FRAGMENTO PROPORCIONADO:
-- -- --

Por un lado, parece que Cristo pide ir a lo esencial y, ciertamente, lo único necesario, evitando el derroche de fuerzas inútiles en sutilezas legales que, más que ayudar en la relación con Dios y con los demás, cargan pesadamente y oprimen. Por otro lado, da el criterio de verificación para cualquier decisión, especialmente las más relevantes: esto que voy a elegir, ¿lo hago por amor a Dios?, ¿me acerca más a Dios?, ¿en qué beneficia a mi prójimo? Además, la pregunta por el Primero lleva aneja la por el segundo. Es decir, no puede hacerse nada por amor a Dios que realmente perjudique a las personas, ni nada verdaderamente bueno para alguien puede atentar contra el amor a Dios. No hace falta irnos a la legislación bíblica, ni a la civil del Estado, cada uno tiene sus propios criterios legales, que no han de disonar de los anteriores. Somos legisladores particulares en la medida en que nos regimos por unos criterios propios (se espera que iluminado por la Palabra de Dios y orientados por le ley estatal) que nos ayudan a elegir. Si anticipamos el particular provecho al amor a Dios obtendremos una decisión egoísta, que aleja de Dios y deteriora la comunión social. Sería interesante aplicar también este discernimiento a las mismas leyes del mercado por las que nos dejamos llevar sin plantearnos por su moralidad.

-- -- --

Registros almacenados
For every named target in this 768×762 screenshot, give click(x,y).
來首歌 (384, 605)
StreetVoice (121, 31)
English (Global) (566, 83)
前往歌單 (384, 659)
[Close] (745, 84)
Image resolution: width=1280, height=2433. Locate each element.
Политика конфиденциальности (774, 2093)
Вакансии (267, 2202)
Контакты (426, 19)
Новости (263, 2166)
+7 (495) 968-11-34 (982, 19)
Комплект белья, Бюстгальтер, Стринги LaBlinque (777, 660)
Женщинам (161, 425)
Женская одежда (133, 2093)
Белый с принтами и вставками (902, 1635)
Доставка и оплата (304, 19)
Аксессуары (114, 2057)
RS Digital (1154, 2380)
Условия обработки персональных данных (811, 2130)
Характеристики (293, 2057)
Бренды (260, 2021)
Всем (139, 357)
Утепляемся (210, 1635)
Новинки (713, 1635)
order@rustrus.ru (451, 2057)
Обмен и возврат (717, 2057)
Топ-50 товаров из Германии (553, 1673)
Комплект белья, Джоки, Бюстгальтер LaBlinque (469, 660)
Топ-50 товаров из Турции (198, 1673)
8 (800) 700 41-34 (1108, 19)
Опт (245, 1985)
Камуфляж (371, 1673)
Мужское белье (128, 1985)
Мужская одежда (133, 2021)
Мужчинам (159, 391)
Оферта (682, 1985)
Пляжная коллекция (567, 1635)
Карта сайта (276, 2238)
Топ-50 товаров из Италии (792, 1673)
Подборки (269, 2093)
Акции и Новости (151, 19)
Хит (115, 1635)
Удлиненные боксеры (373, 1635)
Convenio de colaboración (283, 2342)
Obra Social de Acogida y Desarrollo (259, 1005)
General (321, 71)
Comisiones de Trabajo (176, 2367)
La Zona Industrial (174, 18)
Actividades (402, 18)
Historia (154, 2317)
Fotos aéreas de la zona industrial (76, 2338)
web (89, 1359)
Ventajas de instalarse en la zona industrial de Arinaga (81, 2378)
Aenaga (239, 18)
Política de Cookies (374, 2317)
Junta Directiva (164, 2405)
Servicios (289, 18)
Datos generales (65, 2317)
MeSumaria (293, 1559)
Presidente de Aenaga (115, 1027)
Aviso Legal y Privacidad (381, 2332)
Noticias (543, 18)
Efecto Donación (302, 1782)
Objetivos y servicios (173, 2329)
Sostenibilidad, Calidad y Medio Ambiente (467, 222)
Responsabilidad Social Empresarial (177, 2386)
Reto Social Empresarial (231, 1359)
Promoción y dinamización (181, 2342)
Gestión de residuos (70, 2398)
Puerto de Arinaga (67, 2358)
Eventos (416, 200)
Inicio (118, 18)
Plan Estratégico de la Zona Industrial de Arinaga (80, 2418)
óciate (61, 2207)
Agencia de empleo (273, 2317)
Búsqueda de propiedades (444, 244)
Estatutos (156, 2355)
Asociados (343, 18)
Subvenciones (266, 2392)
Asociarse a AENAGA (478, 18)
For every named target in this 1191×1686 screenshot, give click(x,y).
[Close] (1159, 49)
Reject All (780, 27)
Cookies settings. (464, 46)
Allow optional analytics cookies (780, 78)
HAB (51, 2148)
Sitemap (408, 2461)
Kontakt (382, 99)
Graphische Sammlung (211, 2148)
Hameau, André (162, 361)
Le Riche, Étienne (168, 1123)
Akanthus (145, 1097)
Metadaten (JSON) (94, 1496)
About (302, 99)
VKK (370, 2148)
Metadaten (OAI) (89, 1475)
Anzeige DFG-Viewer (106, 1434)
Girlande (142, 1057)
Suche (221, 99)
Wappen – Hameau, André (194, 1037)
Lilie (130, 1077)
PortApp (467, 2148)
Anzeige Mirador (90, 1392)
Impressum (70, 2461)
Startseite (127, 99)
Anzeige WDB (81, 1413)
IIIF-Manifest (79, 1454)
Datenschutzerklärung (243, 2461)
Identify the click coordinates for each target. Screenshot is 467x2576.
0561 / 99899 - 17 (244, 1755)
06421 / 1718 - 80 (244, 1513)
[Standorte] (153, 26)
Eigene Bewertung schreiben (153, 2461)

-- -- --

CÓMO RESOLVERLA: ¿Puedes seguir el fragmento sobre el amor a Dios y al prójimo a partir de su última frase? El listado no tiene relación alguna con el fragmento.

RESPUESTA:
La Ley divina se había hecho carne en Cristo. Se apropió de aquel viejo oficio que acabaron abandonando los sacerdotes antiguos: interpretar la ley para la vida del pueblo (lo que asumieron los escribas). La vida del Señor era legislación, su pasión y su muerte, la culminación del mandamiento del amor a Dios y al prójimo. Legislamos mientras vivimos y nos hacemos testimonio de la predilección por Dios y sus hijos o por el olvido de ambos.
Creo que no pocas veces aquel escriba nos aventaja. Apabullado, posiblemente, por tanto preceptillo de asuntos mínimos, buscó ayuda en otro Maestro. De cuando en cuando, ya no los árboles, sino las mismas malezas, impiden ver el bosque. Cristo orienta la perspectiva, no sea que justifiquemos como de Dios aquello que se opone a Él, no sea que legitimemos la injusticia que olvida al hermano, a nuestro prójimo hacia el cual el Altísimo nos ha dado la responsabilidad de velar por él, como si a su propio Hijo se lo hiciésemos.